What did this program look like?  Well, here it is described generally:

The equipment was expensive and primitive. We used Apple IIE’s with 48K of memory and 300 baud modems. (Multiply by 1000 and 100 respectively to get current averages.) The complexity of basic computer operations in those days was such that it took a full page of printed instructions just to connect. A variant of email called computer conferencing was the only available electronic mediation.

Computer conferencing was suited to our application since it facilitated the sort of many-to-many communication that goes on in the classroom, but no one knew how to use it for education. None of us had ever been a student in an online class or seen one in operation, and we did not know the answers to the most elementary pedagogical questions, such as how to start a class, how long or short messages should be, and how often the teacher should sign on and respond to the students.  (http://www-rohan.sdsu.edu/faculty/feenberg/TELE3.HTM)

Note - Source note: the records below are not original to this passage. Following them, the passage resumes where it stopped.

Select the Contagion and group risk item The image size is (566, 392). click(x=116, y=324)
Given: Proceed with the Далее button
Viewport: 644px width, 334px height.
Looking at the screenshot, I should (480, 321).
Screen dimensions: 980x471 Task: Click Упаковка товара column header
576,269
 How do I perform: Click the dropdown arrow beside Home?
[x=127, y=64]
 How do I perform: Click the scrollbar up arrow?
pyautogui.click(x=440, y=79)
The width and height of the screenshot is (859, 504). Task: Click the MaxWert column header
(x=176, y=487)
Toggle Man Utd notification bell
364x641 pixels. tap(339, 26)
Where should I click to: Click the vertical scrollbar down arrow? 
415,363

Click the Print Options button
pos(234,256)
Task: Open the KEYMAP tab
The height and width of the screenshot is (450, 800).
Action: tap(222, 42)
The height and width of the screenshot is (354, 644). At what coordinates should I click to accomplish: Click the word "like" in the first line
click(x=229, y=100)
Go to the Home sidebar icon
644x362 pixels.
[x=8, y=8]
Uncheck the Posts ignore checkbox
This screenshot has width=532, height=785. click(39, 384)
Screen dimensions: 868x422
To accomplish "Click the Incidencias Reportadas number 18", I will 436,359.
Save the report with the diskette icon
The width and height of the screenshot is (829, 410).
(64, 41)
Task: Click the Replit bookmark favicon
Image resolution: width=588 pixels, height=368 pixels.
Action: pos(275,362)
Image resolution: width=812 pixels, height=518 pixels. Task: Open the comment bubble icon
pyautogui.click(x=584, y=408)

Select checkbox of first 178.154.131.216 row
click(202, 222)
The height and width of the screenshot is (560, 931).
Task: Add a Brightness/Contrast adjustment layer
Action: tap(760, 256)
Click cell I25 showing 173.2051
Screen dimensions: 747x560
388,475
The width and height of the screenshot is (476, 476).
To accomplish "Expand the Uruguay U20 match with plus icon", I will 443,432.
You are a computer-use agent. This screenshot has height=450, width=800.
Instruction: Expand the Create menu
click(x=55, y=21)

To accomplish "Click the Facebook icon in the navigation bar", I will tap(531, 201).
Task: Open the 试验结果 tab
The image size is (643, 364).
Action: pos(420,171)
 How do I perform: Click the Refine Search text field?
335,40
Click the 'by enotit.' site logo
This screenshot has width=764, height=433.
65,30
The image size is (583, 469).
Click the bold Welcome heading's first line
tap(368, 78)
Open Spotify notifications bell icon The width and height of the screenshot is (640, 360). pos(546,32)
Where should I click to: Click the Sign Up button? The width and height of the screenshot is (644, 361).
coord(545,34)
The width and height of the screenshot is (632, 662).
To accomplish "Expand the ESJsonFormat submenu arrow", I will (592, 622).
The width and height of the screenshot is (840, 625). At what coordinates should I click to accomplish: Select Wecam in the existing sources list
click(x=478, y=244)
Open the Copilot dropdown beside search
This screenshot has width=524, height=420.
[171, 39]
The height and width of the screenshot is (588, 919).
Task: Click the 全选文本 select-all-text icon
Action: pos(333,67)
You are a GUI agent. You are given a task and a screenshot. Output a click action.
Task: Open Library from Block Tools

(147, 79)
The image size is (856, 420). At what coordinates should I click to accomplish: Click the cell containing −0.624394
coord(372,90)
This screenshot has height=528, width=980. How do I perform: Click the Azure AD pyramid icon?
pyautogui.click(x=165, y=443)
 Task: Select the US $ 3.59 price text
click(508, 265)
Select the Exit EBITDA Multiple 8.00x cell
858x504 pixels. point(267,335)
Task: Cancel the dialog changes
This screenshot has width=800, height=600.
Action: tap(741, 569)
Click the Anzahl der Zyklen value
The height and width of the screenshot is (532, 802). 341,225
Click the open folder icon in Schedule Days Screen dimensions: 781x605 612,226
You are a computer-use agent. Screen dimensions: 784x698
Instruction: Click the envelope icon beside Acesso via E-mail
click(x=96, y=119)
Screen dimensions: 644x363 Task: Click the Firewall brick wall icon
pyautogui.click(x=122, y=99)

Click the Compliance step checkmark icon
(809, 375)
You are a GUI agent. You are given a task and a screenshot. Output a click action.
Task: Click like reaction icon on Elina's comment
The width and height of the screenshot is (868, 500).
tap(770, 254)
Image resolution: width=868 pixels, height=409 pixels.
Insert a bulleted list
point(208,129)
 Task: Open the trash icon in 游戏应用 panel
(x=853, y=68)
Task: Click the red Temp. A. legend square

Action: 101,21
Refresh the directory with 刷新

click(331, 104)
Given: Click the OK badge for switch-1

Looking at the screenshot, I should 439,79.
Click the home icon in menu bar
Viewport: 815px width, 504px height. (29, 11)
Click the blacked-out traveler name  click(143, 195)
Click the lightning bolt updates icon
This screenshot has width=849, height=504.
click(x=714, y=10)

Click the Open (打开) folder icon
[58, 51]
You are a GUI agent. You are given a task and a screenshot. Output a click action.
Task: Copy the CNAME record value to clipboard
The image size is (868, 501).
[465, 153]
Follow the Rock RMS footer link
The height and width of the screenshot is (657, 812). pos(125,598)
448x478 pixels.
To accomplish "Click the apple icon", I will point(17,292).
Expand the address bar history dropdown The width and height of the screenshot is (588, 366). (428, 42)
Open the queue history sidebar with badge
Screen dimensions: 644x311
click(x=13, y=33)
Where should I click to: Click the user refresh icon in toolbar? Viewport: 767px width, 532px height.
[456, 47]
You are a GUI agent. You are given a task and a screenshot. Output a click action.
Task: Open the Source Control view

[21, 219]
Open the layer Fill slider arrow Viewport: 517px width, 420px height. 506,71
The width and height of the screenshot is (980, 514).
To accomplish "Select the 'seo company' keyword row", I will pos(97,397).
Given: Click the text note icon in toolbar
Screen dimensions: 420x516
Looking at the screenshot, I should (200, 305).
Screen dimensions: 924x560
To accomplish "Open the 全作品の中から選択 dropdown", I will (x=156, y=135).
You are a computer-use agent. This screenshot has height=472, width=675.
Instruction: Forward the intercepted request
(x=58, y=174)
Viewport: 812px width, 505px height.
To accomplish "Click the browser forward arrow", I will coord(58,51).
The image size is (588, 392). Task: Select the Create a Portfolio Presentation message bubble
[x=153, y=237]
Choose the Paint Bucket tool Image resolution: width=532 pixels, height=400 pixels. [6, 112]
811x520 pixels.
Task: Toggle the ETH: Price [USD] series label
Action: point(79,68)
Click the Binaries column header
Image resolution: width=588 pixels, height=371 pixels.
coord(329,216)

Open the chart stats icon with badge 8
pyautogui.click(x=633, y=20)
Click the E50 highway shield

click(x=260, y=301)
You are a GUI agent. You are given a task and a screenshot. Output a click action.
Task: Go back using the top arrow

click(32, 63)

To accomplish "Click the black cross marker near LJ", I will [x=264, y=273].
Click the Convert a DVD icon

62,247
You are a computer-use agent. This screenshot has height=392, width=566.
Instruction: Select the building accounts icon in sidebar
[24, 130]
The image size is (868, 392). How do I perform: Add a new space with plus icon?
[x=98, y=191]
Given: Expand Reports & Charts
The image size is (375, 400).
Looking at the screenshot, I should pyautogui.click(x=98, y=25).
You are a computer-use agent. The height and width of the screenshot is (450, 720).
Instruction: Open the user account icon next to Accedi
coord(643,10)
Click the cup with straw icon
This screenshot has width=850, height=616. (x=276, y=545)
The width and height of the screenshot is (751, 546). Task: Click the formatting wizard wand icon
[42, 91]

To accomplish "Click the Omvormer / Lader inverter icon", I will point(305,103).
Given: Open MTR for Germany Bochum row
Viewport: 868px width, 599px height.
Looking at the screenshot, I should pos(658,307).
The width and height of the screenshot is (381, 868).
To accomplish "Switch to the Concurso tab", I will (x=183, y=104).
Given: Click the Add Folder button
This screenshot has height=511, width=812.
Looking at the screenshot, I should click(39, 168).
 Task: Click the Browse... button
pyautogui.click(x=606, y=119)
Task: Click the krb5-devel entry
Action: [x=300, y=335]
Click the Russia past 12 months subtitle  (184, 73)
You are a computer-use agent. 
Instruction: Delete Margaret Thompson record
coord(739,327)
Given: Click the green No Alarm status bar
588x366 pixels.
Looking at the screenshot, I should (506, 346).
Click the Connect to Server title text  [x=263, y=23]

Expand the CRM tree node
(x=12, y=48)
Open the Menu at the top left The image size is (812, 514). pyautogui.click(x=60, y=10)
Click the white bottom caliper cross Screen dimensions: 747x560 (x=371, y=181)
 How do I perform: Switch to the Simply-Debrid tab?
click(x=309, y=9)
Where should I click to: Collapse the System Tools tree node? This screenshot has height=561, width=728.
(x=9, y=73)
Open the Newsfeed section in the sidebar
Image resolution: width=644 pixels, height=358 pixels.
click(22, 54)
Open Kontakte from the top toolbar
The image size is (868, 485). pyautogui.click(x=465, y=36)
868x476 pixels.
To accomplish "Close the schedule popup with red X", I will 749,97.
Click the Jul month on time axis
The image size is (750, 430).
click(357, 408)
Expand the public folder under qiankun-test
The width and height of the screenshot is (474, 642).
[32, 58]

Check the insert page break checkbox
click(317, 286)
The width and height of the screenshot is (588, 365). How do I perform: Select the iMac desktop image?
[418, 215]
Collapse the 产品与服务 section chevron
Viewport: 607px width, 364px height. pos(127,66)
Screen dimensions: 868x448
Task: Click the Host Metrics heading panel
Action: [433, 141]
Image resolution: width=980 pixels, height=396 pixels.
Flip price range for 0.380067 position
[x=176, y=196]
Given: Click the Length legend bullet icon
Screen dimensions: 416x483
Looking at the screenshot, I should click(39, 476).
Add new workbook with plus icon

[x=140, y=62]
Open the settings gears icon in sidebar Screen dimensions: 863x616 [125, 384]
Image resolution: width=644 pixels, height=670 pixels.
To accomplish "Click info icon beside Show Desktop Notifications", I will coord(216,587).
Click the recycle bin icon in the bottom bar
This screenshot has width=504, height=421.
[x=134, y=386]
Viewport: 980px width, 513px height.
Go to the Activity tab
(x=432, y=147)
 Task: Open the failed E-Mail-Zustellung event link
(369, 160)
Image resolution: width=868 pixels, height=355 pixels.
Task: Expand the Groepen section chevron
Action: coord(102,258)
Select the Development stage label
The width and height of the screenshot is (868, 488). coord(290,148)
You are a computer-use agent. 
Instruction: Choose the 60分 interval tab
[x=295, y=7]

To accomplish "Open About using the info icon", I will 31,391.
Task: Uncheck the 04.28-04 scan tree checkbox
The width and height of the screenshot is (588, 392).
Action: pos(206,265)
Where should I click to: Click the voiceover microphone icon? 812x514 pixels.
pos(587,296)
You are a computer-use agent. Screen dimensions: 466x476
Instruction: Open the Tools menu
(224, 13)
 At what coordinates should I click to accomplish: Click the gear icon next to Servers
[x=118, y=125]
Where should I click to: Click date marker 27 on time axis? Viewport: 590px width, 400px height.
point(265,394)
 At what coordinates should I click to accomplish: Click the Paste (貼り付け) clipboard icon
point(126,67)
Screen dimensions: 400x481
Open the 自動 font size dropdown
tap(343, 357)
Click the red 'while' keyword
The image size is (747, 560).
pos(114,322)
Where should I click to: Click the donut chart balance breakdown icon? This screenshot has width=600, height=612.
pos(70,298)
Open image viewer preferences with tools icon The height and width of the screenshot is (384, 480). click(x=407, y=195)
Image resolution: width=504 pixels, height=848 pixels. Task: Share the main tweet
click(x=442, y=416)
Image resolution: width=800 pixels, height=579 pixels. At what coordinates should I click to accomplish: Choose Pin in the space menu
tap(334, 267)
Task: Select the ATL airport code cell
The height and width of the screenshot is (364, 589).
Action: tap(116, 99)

Targeting “high level executives who could not afford long absence from their jobs, the electronic delivery system provided these executives with an exciting initiation to computers through a communications application suited to their skills and interests.” (http://www-rohan.sdsu.edu/faculty/feenberg/wbsi3.htm)  But, of course, there were some challenges:

The real problems began when the participants returned home [after the initial face to face meeting].  Since no one had ever been taught on a computer network before, there were no models. The first courses consisted either in professorial monologues that made interesting reading but were unsatisfactory as computer conferences, or telegraphic questions followed by days of inactivity while the teachers waited for responses. Meanwhile, various technical problems inhibited the participants from joining in the conversation, such as it was.…

WBSI’s first attempts at online teaching were disastrous. Great teachers were helpless in front of a class of sympathetic but sceptical students scattered between Caracas, Philadelphia and San Francisco. One teacher offered elaborate presentations that resembled written lectures. While interesting, these had the undesirable effect of reducing the participants to silence. In a face-to-face classroom teachers can determine from subtle clues whether students’ silence signifies fascination or daydreaming. But silence on a computer network is unfathomable; it is intensely disturbing to address the electronic void.  (http://www-rohan.sdsu.edu/faculty/feenberg/wbsi3.htm)

I think we’ve come a long way since then (although some of the challenges remain the same)!  But we might not be here now if it weren’t for those pre-Internet pioneers.